Chris hesitated — knights didn't run. But looking around, he realized it wasn't about pride anymore. Damian was right.
"Go! I'll cover—"
"Nope," Damian snapped, grabbing his arm. "We go together or not at all."
They fled into the woods, dodging trees and flying spells, breathing ragged. They ran until their legs burned, until the sounds of pursuit faded into silence.
---
They didn't stop until they reached a narrow river.
Both collapsed onto the grass, panting, soaked in sweat and magic and blood.
Damian coughed, half-laughing, half-exhausted. "Next time… you report me… before breakfast."
Chris didn't answer right away. His sword lay at his side, and his entire body ached.
But his mind was clear.
"I did," he said.
Damian stiffened. "What?"
"I reported you. This morning. Used the crest. Told them where we were."
Silence.
Damian's face darkened, shadow magic crackling around him like static.
"So why are you here?" he asked quietly. "Why not let them kill me?"
Chris met his eyes.
"Because I changed my mind."
Damian stared at him, stunned.
"I thought I knew what was right," Chris said. "Solaria, duty, orders. But none of that was there when you saved me. You didn't ask if I was worthy. You just acted."

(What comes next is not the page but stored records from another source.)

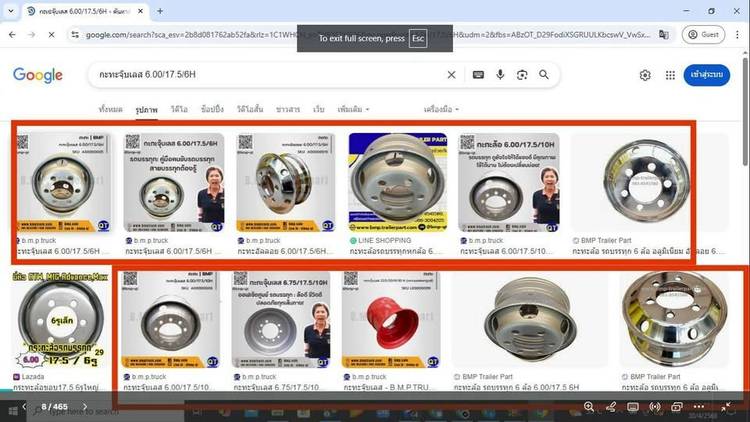This screenshot has height=422, width=750.
Task: Click the Google logo
Action: [38, 75]
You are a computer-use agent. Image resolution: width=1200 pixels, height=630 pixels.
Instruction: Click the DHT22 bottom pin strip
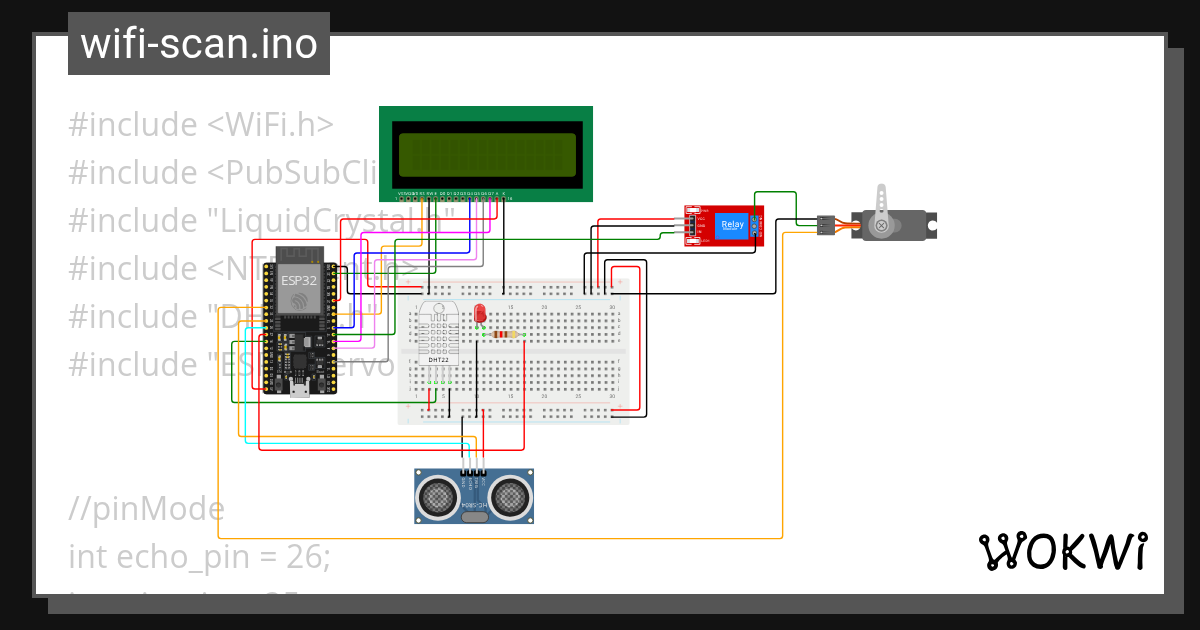pyautogui.click(x=438, y=380)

He reached out, slowly, cautiously.
"You deserve better than death. You deserve someone at your side."
Damian didn't take his hand. But he didn't pull away either.
The magic faded.
"…You're an idiot."
Chris smiled. "I've been told that a lot lately."
They sat in silence beside the river, the forest breathing around them, the dawn golden and strange.
Enemies by fate.
But something was changing.
Something important.
Something fragile.
And for the first time, neither of them ran from it.